Last Friday, the U.S. Supreme Court agreed to review a free speech case with potentially far-reaching implications for employees of public institutions. If college athletes are recognized as employees, they could have a stake in the outcome.
The boundaries of free speech for college athletes have arguably never been more meaningful. Many use social media to opine on cultural trends and political controversies. Many also generate earnings from licensing their name, image and likeness for endorsements and sponsorships. In some states, high school athletes also enjoy NIL opportunities, while others are suing to reap the same.
Meanwhile, some college athletes are pursuing recognition as employees, which could allow them to unionize in some jurisdictions. In Johnson v. NCAA, a group of college athletes maintain they are employees under the Fair Labor Standards Act. Other efforts, including an unfair labor practice charge filed by College Basketball Players Association co-director Michael Hsu, invoke the National Labor Relations Act.
Employee recognition, and possible unionization, are complex legal topics, but the trajectory of college sports suggests that at some point, college athletes will gain employee status. That status could mean very different things. FLSA recognition, for example, would guarantee minimum wage and overtime pay but not lucrative salaries. Still, it would mark a major shift.
As employees, college athletes would be bound by workplace restrictions on speech, just as they’re bound by athletic department and coaches’ rules. How their public commentaries, shared with their large followings, intersect with workplace and team responsibilities could spark questions for them as well as for coaches and university human resources departments. And, as the Supreme Court explored last year in Mahanoy Area School District v. B.L., the distinction between school authority over on-campus and off-campus has grown hazier with technological advancements.
That leads to Kennedy v. Bremerton School District. The case involves Joseph Kennedy, who was an assistant football coach at Bremerton (Wash.) High School between 2008 and 2015. After games he routinely kneeled at the 50-yard line and prayed quietly for about 15 to 30 seconds. He gave thanks for “player safety, sportsmanship and spirited competition.” Players sometimes joined him. Kennedy also gave short speeches that referenced his Christian faith.

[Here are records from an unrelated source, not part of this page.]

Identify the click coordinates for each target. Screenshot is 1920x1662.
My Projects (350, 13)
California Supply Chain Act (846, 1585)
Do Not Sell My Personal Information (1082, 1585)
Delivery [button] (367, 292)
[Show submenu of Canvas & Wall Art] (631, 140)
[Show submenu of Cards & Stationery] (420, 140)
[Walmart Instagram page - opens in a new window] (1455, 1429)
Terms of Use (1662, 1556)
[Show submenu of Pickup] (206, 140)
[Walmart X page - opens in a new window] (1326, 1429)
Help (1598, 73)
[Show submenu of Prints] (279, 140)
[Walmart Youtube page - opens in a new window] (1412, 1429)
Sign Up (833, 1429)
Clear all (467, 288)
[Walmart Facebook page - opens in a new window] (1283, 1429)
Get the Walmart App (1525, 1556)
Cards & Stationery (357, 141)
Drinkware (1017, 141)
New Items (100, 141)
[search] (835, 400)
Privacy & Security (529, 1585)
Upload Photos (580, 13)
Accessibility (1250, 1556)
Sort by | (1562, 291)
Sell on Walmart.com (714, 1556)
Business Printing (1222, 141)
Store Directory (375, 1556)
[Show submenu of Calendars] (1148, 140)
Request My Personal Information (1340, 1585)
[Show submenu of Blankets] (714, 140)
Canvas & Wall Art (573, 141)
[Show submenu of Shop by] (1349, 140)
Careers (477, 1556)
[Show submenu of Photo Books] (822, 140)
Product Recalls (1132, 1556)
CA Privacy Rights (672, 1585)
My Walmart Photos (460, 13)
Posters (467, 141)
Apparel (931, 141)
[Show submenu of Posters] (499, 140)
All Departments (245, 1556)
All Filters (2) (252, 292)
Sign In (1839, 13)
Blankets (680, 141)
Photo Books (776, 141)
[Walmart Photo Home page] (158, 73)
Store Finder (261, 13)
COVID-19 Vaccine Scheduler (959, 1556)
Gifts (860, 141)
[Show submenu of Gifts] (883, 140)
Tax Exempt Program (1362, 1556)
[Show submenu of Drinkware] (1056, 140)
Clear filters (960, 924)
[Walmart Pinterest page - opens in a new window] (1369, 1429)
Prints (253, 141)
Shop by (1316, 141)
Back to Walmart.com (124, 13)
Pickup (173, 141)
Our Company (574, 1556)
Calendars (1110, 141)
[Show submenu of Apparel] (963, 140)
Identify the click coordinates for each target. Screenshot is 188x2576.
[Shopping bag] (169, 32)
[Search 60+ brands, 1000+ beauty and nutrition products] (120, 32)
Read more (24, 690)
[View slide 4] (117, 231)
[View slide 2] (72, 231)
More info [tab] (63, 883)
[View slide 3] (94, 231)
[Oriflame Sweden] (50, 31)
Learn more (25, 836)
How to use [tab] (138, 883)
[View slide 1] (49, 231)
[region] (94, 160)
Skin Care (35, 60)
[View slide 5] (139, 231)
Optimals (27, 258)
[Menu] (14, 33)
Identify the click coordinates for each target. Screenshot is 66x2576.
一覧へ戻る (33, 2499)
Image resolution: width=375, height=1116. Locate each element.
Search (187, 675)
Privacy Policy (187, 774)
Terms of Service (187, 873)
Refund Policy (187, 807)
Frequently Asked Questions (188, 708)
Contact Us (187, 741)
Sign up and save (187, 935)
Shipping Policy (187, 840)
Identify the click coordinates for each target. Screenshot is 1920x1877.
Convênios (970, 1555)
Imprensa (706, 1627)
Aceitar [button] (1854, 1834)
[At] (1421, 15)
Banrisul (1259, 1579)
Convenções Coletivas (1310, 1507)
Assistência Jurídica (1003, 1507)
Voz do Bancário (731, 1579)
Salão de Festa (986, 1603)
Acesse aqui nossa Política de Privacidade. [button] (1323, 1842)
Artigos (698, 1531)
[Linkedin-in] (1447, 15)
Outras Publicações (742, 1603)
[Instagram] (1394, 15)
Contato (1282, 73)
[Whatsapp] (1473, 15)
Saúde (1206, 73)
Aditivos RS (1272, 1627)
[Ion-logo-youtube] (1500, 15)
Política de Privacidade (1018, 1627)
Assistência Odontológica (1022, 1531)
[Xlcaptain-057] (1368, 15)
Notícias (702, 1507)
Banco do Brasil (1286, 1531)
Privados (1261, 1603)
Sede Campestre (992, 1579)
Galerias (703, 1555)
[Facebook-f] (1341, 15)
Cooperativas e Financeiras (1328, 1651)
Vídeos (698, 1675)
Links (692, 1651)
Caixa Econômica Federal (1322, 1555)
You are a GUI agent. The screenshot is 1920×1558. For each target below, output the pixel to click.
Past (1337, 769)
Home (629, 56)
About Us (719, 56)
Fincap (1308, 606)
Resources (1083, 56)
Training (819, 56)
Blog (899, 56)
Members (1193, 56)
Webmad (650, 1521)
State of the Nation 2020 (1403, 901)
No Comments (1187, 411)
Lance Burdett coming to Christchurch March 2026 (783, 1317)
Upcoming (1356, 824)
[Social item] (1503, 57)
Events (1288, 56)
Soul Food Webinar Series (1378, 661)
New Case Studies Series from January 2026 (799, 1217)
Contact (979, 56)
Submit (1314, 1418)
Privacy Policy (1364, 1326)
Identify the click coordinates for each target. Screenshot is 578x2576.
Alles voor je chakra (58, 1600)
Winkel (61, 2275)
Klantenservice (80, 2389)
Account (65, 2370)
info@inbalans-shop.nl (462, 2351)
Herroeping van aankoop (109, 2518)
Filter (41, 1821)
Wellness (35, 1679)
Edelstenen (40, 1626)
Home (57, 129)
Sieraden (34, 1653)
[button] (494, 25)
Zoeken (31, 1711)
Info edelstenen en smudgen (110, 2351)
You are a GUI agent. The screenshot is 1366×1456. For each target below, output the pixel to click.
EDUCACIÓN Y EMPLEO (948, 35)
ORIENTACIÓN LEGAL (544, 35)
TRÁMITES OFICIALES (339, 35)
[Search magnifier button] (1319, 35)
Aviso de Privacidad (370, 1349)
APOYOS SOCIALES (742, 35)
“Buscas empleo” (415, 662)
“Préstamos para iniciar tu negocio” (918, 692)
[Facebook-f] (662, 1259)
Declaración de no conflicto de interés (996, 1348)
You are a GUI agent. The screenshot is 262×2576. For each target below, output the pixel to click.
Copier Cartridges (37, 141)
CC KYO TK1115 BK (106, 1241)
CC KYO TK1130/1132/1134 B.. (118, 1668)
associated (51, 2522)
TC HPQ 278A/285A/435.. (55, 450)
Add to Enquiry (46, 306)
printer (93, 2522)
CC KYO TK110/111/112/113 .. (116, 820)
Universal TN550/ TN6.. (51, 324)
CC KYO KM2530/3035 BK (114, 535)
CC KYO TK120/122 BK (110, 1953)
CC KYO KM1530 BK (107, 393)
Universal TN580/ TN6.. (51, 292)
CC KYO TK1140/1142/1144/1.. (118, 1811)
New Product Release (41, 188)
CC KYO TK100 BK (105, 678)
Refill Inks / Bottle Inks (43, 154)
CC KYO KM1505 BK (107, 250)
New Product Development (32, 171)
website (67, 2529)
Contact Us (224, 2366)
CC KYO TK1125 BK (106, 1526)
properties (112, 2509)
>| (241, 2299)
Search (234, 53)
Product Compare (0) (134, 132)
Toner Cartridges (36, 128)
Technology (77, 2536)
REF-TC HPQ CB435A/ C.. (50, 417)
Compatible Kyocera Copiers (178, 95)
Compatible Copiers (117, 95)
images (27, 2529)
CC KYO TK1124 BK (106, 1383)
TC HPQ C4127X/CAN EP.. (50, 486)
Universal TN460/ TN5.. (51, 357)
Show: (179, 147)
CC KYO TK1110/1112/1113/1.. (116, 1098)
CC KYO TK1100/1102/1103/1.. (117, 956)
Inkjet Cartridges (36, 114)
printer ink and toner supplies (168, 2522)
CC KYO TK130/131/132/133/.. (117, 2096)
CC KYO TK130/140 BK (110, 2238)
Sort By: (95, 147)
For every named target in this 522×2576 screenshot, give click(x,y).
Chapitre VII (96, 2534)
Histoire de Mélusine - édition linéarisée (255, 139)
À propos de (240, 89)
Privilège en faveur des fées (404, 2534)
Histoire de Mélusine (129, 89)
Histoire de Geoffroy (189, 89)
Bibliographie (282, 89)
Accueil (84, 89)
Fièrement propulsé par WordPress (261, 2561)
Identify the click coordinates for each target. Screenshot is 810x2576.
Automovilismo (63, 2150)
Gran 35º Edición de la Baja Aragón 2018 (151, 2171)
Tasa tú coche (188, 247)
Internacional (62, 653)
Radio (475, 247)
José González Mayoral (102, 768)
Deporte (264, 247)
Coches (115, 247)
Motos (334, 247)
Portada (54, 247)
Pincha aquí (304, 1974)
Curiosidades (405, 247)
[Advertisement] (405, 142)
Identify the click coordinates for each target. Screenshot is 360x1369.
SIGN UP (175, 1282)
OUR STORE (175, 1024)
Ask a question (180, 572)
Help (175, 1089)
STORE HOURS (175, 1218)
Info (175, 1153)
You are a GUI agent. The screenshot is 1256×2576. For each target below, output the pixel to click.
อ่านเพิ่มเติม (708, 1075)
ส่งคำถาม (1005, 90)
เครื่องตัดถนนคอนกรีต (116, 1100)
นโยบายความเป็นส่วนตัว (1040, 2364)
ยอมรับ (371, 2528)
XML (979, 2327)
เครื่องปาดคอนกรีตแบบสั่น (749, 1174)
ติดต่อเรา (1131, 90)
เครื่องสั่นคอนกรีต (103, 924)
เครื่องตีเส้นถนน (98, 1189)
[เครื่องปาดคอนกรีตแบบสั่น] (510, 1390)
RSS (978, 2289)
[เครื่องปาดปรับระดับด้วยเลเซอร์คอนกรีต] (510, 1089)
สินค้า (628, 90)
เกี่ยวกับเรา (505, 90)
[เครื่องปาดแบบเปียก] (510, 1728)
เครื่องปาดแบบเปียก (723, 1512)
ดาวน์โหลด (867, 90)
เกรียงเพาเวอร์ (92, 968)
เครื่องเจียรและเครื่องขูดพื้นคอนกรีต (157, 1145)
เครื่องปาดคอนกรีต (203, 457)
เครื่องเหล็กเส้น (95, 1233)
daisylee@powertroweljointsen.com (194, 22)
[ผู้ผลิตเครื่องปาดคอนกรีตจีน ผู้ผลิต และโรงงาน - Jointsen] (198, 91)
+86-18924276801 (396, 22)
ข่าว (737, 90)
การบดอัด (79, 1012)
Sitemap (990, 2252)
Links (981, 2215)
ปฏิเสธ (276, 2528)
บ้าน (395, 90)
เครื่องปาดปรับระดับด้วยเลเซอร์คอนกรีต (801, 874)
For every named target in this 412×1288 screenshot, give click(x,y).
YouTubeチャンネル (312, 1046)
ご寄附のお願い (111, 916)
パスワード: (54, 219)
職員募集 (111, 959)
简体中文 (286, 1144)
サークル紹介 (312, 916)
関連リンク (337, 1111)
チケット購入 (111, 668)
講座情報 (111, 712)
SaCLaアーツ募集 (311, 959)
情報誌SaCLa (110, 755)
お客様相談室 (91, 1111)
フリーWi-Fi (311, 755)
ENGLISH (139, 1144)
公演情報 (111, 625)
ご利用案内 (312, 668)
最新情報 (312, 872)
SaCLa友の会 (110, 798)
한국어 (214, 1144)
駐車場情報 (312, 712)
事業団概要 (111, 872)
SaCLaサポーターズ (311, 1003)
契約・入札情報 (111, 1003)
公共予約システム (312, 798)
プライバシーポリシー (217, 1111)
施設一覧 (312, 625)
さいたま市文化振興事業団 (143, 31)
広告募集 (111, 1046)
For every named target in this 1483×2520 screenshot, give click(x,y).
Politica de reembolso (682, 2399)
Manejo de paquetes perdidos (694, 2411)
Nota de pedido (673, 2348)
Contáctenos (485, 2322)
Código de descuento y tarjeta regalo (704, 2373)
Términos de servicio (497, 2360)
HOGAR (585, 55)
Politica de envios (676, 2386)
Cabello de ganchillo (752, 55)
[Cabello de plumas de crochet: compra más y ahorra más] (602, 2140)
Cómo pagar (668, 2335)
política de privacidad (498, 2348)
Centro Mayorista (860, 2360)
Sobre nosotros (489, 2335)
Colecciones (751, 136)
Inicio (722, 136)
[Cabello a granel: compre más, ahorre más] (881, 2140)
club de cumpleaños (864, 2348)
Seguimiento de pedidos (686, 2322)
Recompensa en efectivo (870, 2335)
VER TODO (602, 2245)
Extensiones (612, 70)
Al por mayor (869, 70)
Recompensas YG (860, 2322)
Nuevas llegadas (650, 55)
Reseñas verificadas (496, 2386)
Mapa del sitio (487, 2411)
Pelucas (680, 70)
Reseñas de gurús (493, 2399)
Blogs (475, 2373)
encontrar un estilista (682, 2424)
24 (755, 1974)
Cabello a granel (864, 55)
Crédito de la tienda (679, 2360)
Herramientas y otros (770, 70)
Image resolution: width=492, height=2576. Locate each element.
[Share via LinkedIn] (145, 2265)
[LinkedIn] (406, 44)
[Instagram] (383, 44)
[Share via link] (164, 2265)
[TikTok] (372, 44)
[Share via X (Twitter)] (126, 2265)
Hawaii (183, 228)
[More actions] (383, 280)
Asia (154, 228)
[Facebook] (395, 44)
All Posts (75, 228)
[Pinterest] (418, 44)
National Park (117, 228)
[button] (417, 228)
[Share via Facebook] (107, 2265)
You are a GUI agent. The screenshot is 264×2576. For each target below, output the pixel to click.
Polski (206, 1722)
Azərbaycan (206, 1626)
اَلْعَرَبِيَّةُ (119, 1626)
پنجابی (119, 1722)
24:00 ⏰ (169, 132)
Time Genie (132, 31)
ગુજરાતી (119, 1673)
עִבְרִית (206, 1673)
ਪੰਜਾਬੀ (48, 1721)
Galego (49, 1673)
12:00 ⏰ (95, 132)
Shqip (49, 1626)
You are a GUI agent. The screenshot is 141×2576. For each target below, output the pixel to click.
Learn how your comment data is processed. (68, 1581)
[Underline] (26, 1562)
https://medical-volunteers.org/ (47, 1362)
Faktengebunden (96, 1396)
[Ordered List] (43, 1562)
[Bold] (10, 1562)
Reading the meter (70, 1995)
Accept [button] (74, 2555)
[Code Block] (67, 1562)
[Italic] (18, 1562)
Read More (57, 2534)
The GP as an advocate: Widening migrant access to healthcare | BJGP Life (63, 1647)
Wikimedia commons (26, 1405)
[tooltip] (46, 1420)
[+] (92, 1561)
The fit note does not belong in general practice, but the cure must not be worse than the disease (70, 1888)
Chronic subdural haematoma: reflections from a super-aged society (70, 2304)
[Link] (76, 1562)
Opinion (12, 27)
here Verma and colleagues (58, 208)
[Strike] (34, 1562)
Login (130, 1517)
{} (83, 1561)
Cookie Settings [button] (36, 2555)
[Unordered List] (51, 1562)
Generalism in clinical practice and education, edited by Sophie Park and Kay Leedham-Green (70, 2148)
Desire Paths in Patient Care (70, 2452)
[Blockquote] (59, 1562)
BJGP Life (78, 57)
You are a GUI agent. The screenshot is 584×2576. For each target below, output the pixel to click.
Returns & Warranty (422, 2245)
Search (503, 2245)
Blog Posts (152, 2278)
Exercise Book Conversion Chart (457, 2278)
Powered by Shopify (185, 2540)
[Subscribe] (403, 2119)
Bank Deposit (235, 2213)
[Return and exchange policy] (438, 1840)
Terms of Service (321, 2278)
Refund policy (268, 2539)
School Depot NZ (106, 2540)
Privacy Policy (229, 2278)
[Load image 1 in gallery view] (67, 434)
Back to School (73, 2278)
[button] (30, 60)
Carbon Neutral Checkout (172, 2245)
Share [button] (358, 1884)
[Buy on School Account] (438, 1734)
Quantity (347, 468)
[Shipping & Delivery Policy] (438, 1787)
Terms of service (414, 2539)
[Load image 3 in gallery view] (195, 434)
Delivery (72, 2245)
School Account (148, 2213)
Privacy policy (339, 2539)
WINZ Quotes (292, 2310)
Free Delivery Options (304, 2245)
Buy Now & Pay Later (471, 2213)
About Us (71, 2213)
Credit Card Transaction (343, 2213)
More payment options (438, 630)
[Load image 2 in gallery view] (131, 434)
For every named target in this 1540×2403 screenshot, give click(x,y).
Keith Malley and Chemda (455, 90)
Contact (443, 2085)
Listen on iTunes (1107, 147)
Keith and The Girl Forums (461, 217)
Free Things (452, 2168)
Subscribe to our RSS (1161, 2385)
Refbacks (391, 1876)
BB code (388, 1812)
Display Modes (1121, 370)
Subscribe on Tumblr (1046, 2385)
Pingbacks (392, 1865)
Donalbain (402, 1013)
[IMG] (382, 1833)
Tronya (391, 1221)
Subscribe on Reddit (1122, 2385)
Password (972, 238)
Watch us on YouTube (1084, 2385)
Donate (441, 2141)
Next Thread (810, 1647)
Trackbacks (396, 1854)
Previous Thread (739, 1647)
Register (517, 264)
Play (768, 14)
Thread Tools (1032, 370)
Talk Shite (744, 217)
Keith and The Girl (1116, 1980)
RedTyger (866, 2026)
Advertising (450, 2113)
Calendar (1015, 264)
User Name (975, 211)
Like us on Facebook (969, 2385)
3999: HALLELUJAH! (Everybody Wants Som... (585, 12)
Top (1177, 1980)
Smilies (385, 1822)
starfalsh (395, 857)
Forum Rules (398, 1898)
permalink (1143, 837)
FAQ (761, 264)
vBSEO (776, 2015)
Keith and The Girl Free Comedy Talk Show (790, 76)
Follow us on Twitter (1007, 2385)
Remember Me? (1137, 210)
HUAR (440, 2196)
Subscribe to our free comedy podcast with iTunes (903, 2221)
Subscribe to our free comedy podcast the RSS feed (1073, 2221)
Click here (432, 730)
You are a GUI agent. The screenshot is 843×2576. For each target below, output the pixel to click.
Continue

School district administrators objected. A coach leading prayer alongside students, they concluded, risked the appearance of the district, through Kennedy, endorsing a religion. It also, they concluded, violated district rules governing employees. Kennedy was put on administrative leave and left his job.
Kennedy sued, claiming the district had violated his First Amendment free speech rights. He lost, first at a district court and then at the U.S. Court of Appeals for the Ninth Circuit. Kennedy’s practices were deemed incompatible with the First Amendment’s Establishment Clause, which bars the government—including public schools—from endorsing or sponsoring religion.
Kennedy might fare better at the Supreme Court. The Roberts Court has consistently taken the side of religious exercise in previous cases, and six of the nine justices are conservative. Also, granting certiorari suggests the justices might suspect the lower courts erred.
The Supreme Court has considered school prayer before. In 1962, the Court held that public schools can’t require prayer. Other Supreme Court decisions compel public schools to adopt a neutral stance toward religions. Lower courts have weighed in as well. In Borden v. Township of East Brunswick, the U.S. Court of Appeals for the Third Circuit allowed a public school to prohibit a football coach from bowing his head during grace and kneeling with players in prayer.
An oral argument for Kennedy v. Bremerton School District hasn’t yet been scheduled but is expected to be held in the months ahead. Kennedy has attracted supportive amicus briefs by former Clemson coach Tommy Bowden and two retired NFL players, Chad Hennings and former U.S Rep. Steve Largent.
In rendering a decision on the narrow set of facts concerning Kennedy, the Court might opine more generally on free speech rights in the public employment context. Those viewpoints could be cited as authority in subsequent employee speech cases unrelated to religion. Consider the federal lawsuit filed last month by four minor-league baseball teams against MLB. The lawsuit relies heavily on Justice Neil Gorsuch’s discussion of MLB in NCAA v. Alston—a U.S. Supreme Court case about college athletes, not pro baseball—to argue that MLB should no longer enjoy an antitrust exemption.
How the court decides Kennedy could present yet another example of the high court leaving its mark on athletics.